A autocrítica do governo já havia sido ensaiada na semana passada pelo ministro-chefe da Casa Civil, Aloizio Mercadante, em entrevista à Folha de S.Paulo: “Fomos além do que podíamos na política anticíclica, na desoneração de impostos, no esforço de manter os investimentos, de manter os gastos”. Mas Mercadante foi além também do que a sensatez recomenda ao criar uma desculpa esfarrapada e transferir a responsabilidade da crise para o mercado internacional:
“Acho que poucos se deram conta da velocidade da queda das commodities no fim de 2014.
Estávamos em intensa campanha, debatendo, viajando e, quando ela chegou ao fim, o mundo era outro.

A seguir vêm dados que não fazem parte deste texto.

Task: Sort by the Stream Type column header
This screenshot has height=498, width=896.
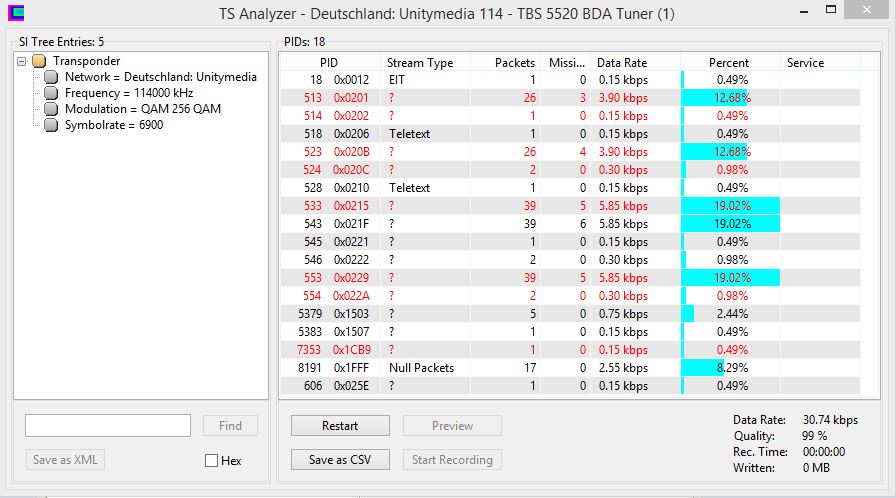Action: coord(420,62)
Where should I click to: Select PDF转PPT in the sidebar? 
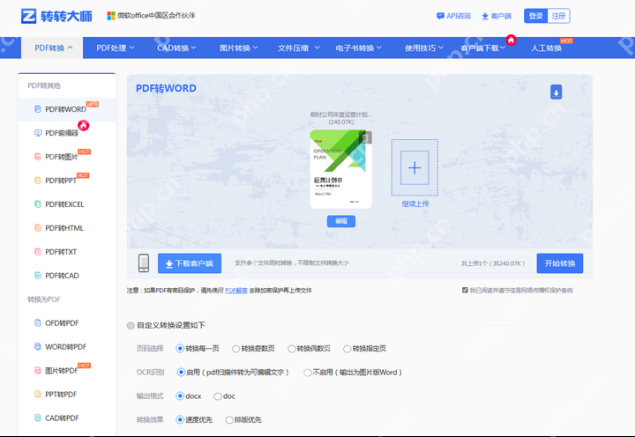(62, 180)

Isso impactou muito as finanças públicas”. Uma cândida confissão de que, preocupado com a eleição presidencial, o governo esqueceu-se de governar.
Dilma e seus ministros estão cientes, portanto, de que a gastança é uma das razões da crise econômica e é preciso agora corrigir os erros fazendo aquilo que se chama de ajuste fiscal, para botar as contas do governo em ordem e criar condições para a retomada do crescimento, condição essencial à manutenção e ampliação dos programas sociais.

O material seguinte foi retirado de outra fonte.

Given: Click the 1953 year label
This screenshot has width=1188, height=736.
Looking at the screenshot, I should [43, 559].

Falta, porém, combinar com o PT e com os movimentos sociais filopetistas, que pura e simplesmente se opõem a qualquer ajuste fiscal. “Lutamos contra o ajuste fiscal”, enfatiza o manifesto divulgado no sábado, em Belo Horizonte, no lançamento da Frente Brasil Popular pelos participantes da Conferência Nacional Popular em Defesa da Democracia e por Uma Nova Política Econômica. Subscrevem o manifesto, entre outras entidades, a CUT (o braço sindical do PT), a UNE (o braço estudantil, controlado pelo PC do B, o mais prestativo aliado do lulopetismo) e até o MST, do carbonário João Pedro Stédile. Este marcou presença no encontro com a declaração de que Dilma precisa “mudar as burrices que vem fazendo”, porque “a responsabilidade é dela” e é preciso “que ela mude enquanto é tempo”.
Movimentos filopetistas – e essa é uma das marcas do surrealismo da crise política – não são necessariamente movimentos de apoio ao governo. O próprio PT é o primeiro a defender a demissão do ministro Joaquim Levy e proclamar a necessidade de uma “nova política econômica”. Ora, o que Levy defende até agora são os fundamentos de uma política econômica baseada em princípios de racionalidade financeira que garantam governabilidade ao País. Mas o PT e esses movimentos sociais partidarizados entendem que racionalidade é desculpa da elite perversa para fazer o povo sofrer. Partem do princípio de que um governo “do povo” tudo pode e por isso “deveria gastar o que fosse preciso” em beneficio do povo, persistindo no erro que agora Dilma admite ter cometido – o que não significa que não possa mudar de ideia outra vez.
O PT planeja reunir-se em Belo Horizonte para debater, em especial, os rumos da economia. Os petistas não gostam de Dilma, consideram-na uma arrivista, proclamam o “Fora Levy” e defendem uma “nova” política econômica. Nova não em relação à “nova matriz econômica” que levou o País para o buraco, mas à tentativa de consertar esse desastre.
Deve haver alguém que consiga explicar como isso faz sentido. De qualquer forma, como o PT tem dono, é conveniente esperar até sexta-feira para saber o que vai acontecer na capital mineira.